*** Opening Records for this exercise ***

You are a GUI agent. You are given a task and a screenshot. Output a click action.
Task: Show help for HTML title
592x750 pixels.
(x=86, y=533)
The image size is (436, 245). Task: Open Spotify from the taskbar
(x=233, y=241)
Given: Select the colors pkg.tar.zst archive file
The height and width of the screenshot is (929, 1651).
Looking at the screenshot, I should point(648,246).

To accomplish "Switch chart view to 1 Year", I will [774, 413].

*** Closing Records for this exercise ***
*** Opening Records for this exercise ***

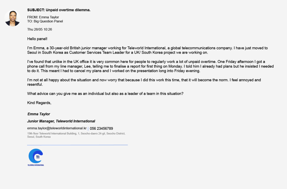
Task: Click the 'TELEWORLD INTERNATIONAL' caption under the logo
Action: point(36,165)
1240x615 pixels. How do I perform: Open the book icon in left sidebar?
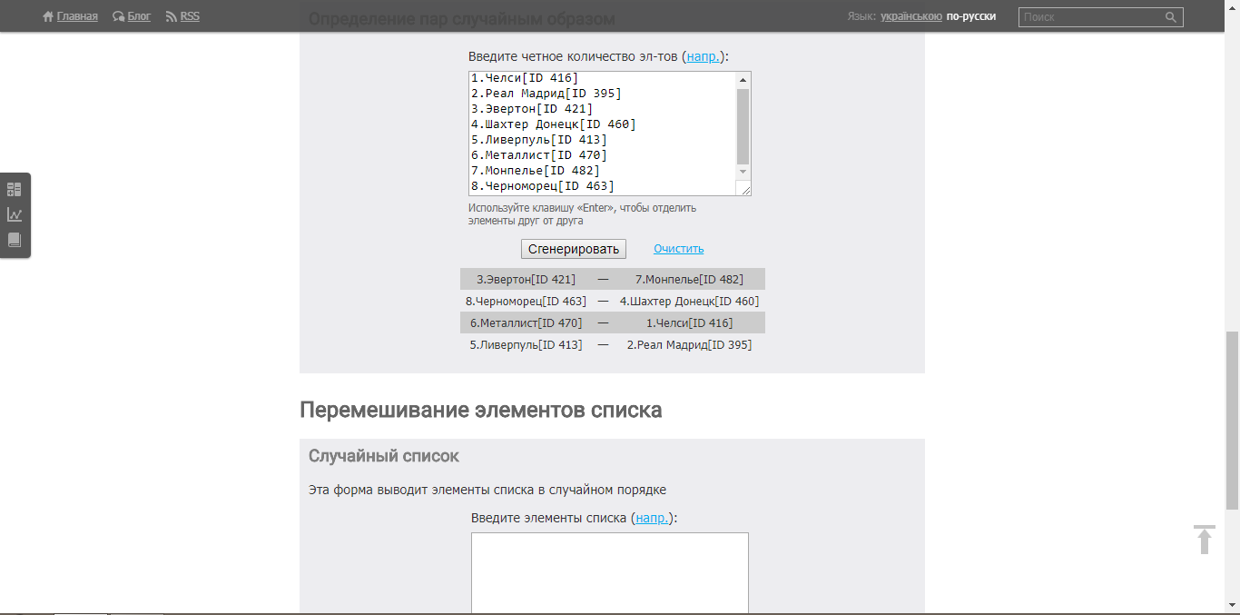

*** Closing Records for this exercise ***

▶ [About this exercise] Which lines run from the one holding "You are a GUI" through the one holding "Given: Select the" in the records above? Repeat them exactly, both included, and nothing more.

▶ [Your solution]
You are a GUI agent. You are given a task and a screenshot. Output a click action.
Task: Show help for HTML title
592x750 pixels.
(x=86, y=533)
The image size is (436, 245). Task: Open Spotify from the taskbar
(x=233, y=241)
Given: Select the colors pkg.tar.zst archive file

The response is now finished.